Certes, les sciences sociales n’ont pas la même légitimité, aux yeux du grand public, que les sciences dures. « Les chercheurs ne portent pas de blouse blanche, ils ne manipulent pas des éprouvettes, ils n’envoient pas de fusées sur Mars. »1
Pourtant ce sont des sciences, avec leurs théories, leurs méthodes, leurs modes de validation spécifiques. Et elles ont leur utilité.
Utilité, mais pour qui ? On conçoit bien qu’il ne s’agit pas de donner des recettes aux politiciens comme prétend le faire Machiavel dans Le prince, il s’agit au contraire d’aller à l’essentiel : la cité.
Le père de la science politique moderne, Jean Bodin affirme les principes de « bon gouvernement » dans les Six livres de la República. Il constate l’existence d’un pouvoir public (l’Etat moderne, siège de la puissance souveraine ) jouant le rôle d’unificateur de l’ordre social : l’État et la Nation apparaissent dès lors comme deux réalités étroitement liées.
On remarquera d’emblée que Bodin réfute les empires
Quel que soit le nom dont on les affuble – l’union européenne constituant un ultime avatar de l’idée impériale- les empires ne font qu’enlever aux hommes leur identité sans rien mettre à la place.

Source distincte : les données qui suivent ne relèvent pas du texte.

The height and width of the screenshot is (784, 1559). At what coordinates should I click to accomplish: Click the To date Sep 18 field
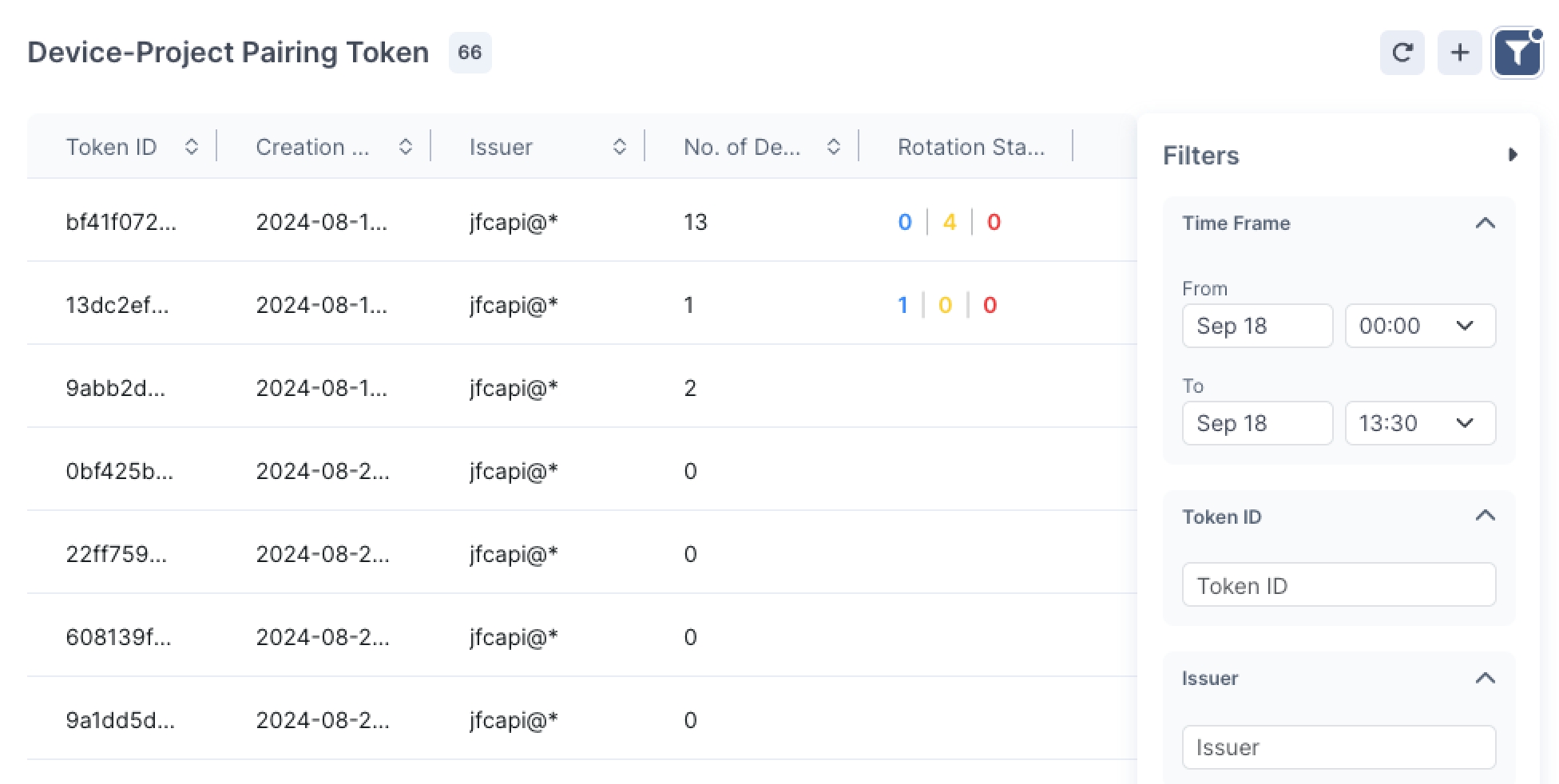(x=1256, y=423)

Les empires sont des monstres froids qui n’ont ni terre aimée, ni âme collective, ni vraie liberté. Ils traduisent la pesée de la foule sur les âmes humaines, ils ne sont jamais porteur d’humanisme, ils amènent rarement quelque progrès durable dans les esprits. Ils privilégient les foules informes sur les citoyens libres, les conceptions matérialistes sur la civilisation.
Dans ces conditions, l’indépendance de la nation est la plus précieuse des libertés puisqu’il n’est pas de liberté pour un peuple sans la souveraineté.
C’est la nation qui donne à l’homme sa dignité en lui permettant d’être non seulement un animal social mais plus encore un animal historique.
Par la nation, société fondée sur des facteurs permanents et concrets, l’individu périssable et la société périssable défient la mort et le néant. Là est la grandeur de l’homme qui dépasse sa condition éminemment fragile en créant ces refuges contre le temps que sont la nation, la civilisation, l’art.
Par conséquent, Charles Maurras affirmera que toutes les questions politiques « doivent se poser, se trancher, se résoudre par rapport au commun élément national ». Dès lors, la politique qui concerne le bien de la Cité n’est rien d’autre que la science des nécessités de la vie.
Le principe de la défense de la Cité étant posé comme une priorité, il reste à indiquer quelles sont les menaces et quels doivent être les remèdes.
Nous savons que les civilisations sont mortelles mais il ne faut pas s’arrêter à cette évidence, somme toute banale. Les civilisations, les nations, peuvent aussi ne pas mourir à condition de formuler les lois et les conditions de la survie. Il ne faut pas glisser sur la pente allant à l’abîme, à la perte de la nation, c’est-à-dire à l’abandon de notre part d’humanité.
Aujourd’hui, nous voyons bien la force du vieil esprit de démission qui – au cours des siècles- a justifié toutes les collaborations. Les hérauts des idéologies supranationales (le mondialisme qui n’est qu’un simulacre d’universalité, le fédéralisme européen qui est un avatar du mondialisme, les mystérieuses lois du Marché qui battent la mesure…) ne cessent de répéter la ritournelle selon laquelle il n’y aurait pas d’autre politique possible que celle de l’abandon ; c’est toujours le lâche renoncement qui se drape dans un faux réalisme pour proclamer qu’il faut accepter la fatalité des choses. Certains prétendent que le temps des nations est révolu, tandis que d’autres, plus prudents, préconisent une prétendue souveraineté relative et un douteux principe de subsidiarité. Toutes ces convictions absurdes retranscrivent en fin de compte une vision eschatologique tant il est vrai que la fin des nations, c’est la fin de l’Histoire.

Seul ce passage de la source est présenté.